● Records for processing
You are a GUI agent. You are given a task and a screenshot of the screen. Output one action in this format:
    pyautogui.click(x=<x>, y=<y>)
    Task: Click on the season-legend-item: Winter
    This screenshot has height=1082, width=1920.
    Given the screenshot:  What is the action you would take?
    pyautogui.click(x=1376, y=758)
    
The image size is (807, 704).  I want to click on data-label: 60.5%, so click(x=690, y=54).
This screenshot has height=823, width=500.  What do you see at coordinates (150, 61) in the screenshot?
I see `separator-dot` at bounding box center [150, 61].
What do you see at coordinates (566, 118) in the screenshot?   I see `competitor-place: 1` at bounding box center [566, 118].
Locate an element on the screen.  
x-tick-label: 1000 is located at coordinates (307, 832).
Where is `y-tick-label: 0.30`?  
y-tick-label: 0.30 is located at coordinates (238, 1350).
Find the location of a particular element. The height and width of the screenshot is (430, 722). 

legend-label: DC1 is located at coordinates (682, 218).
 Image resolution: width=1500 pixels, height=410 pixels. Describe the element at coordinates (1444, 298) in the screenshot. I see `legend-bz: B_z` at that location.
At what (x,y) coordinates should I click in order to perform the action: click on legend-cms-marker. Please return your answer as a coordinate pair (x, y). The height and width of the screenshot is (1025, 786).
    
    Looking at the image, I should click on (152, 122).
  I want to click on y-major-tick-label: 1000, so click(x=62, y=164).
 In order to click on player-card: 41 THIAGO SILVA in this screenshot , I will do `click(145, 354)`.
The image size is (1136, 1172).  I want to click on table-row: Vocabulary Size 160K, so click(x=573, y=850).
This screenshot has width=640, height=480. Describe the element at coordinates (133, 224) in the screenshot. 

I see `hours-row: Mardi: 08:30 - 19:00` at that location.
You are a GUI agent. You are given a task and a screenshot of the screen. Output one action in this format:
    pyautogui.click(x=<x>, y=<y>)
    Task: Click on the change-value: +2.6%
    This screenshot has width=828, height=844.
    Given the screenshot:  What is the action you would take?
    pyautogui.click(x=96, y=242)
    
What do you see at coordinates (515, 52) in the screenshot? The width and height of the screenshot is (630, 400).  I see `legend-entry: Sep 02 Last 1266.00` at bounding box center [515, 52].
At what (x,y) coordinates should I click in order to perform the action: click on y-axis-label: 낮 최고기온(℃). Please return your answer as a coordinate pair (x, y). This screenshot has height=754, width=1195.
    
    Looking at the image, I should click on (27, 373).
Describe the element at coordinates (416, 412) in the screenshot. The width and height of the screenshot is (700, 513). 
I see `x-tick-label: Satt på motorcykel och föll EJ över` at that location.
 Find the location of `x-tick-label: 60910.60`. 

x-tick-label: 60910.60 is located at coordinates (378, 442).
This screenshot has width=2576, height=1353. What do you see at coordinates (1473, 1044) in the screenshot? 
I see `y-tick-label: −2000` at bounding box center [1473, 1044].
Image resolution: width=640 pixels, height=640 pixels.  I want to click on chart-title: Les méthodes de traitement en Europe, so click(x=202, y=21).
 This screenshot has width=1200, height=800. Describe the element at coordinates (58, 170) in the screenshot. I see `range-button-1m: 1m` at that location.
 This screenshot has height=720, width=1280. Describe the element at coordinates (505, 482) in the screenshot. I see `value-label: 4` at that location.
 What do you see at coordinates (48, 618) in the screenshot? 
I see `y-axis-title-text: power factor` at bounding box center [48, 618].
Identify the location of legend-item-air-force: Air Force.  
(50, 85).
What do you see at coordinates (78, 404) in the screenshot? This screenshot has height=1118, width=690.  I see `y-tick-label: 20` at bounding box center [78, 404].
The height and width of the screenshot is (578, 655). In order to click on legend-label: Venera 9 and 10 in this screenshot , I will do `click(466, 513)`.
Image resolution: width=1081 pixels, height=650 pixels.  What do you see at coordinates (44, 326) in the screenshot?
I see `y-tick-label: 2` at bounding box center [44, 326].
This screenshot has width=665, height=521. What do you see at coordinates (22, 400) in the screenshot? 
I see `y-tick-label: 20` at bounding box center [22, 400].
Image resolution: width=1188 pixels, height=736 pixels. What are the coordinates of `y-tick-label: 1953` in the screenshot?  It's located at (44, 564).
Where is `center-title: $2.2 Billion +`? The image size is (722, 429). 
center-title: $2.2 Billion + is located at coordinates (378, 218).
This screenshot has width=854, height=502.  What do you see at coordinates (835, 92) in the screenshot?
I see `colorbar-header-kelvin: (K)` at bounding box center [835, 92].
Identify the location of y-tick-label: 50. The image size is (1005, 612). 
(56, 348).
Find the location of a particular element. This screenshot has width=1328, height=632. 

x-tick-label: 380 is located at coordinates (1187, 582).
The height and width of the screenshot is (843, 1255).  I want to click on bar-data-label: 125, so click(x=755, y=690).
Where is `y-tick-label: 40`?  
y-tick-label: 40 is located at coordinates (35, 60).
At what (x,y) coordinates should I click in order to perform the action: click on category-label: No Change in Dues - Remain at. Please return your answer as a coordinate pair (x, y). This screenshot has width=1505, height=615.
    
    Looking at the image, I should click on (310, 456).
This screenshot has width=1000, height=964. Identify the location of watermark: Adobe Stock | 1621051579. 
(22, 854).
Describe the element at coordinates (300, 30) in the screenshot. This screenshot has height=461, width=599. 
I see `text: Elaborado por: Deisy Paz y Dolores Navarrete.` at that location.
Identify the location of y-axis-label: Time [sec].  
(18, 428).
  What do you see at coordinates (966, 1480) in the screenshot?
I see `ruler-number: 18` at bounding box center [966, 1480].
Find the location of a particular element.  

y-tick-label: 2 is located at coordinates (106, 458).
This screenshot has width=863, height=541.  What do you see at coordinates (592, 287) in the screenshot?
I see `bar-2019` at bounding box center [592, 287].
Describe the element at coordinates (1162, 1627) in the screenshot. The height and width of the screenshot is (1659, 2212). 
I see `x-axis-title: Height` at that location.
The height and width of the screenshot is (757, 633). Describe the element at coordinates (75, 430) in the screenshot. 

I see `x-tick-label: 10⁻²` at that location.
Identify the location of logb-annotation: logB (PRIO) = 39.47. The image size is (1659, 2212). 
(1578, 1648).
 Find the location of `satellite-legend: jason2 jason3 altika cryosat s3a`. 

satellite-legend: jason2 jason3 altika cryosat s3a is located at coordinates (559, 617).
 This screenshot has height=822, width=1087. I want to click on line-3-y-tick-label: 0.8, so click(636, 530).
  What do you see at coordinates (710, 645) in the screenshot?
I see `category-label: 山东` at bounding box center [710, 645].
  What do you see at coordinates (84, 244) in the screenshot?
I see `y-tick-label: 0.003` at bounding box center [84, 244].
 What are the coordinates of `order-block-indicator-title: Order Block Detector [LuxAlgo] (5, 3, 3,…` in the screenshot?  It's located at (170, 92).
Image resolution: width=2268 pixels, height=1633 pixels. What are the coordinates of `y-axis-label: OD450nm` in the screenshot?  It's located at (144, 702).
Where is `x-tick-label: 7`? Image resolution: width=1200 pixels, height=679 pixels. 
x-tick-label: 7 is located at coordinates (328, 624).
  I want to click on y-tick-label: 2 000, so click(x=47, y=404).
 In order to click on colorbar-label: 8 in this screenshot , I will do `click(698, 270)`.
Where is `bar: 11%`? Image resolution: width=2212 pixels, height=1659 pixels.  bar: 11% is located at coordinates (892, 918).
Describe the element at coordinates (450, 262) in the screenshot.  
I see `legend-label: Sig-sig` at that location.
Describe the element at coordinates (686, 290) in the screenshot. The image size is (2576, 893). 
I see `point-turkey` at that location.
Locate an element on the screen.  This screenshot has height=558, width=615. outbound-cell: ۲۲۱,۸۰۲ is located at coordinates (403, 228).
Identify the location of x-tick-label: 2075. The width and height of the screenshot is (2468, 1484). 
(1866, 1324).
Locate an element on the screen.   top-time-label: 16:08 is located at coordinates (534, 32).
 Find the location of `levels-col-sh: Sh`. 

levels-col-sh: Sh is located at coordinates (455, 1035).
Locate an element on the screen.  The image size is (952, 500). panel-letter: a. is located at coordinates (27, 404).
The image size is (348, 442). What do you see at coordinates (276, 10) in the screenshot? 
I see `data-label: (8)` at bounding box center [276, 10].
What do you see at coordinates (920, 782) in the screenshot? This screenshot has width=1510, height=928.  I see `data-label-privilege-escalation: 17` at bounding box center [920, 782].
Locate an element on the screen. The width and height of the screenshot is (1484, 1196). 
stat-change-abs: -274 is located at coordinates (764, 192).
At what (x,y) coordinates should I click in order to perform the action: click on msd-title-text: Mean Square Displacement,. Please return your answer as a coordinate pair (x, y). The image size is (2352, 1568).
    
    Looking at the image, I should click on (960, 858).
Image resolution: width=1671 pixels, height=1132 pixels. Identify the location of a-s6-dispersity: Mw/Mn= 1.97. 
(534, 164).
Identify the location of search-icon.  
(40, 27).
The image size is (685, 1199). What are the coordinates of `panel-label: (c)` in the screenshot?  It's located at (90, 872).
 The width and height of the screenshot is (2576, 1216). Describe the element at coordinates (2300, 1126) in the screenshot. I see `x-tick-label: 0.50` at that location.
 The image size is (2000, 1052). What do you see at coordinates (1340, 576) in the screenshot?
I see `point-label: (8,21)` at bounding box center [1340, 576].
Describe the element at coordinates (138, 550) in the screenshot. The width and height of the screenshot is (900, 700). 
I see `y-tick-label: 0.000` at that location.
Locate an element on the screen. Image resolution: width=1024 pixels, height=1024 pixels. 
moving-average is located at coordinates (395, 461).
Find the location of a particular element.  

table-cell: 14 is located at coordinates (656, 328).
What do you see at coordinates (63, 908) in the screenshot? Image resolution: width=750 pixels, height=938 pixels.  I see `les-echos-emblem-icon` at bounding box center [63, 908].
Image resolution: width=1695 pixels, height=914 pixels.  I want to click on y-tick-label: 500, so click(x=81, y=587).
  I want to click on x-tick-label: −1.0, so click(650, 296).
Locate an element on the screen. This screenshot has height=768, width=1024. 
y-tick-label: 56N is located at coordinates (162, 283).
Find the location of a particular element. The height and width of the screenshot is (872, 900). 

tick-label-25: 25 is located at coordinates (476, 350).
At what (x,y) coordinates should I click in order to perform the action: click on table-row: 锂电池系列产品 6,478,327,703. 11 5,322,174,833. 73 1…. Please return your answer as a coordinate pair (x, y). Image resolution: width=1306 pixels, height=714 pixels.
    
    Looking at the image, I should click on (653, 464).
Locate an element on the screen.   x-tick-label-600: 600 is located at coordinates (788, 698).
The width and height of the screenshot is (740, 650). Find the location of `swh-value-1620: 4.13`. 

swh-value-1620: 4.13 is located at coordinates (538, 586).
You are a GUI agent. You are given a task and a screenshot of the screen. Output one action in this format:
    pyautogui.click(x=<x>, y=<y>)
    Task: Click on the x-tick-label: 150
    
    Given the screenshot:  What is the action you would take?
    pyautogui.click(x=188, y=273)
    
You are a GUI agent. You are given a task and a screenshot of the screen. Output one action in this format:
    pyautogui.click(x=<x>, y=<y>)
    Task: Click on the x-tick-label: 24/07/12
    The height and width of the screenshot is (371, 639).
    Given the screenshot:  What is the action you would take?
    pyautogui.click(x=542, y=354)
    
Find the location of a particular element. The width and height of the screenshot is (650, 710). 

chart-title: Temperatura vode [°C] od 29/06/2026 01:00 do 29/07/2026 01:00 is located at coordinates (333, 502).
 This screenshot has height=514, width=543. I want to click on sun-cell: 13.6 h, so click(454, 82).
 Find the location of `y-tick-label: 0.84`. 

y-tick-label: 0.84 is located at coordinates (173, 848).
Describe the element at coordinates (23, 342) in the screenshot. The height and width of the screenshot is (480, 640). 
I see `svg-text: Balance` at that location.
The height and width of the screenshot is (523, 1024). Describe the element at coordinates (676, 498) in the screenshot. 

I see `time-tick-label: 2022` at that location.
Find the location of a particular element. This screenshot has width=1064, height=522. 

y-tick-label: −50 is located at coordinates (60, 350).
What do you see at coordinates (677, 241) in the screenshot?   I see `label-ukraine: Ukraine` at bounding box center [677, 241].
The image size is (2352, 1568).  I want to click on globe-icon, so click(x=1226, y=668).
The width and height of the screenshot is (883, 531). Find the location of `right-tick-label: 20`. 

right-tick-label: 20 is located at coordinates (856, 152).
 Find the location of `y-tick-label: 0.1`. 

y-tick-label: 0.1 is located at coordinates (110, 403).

● Assignment
Repeat everything from the line containing "What do you see at coordinates (515, 52)" down to the line containing "Satt på motorcykel", both included, exactly as those lines appear in the records.

● Exercise output
What do you see at coordinates (515, 52) in the screenshot? The width and height of the screenshot is (630, 400).  I see `legend-entry: Sep 02 Last 1266.00` at bounding box center [515, 52].
At what (x,y) coordinates should I click in order to perform the action: click on y-axis-label: 낮 최고기온(℃). Please return your answer as a coordinate pair (x, y). This screenshot has height=754, width=1195.
    
    Looking at the image, I should click on (27, 373).
Describe the element at coordinates (416, 412) in the screenshot. The width and height of the screenshot is (700, 513). 
I see `x-tick-label: Satt på motorcykel och föll EJ över` at that location.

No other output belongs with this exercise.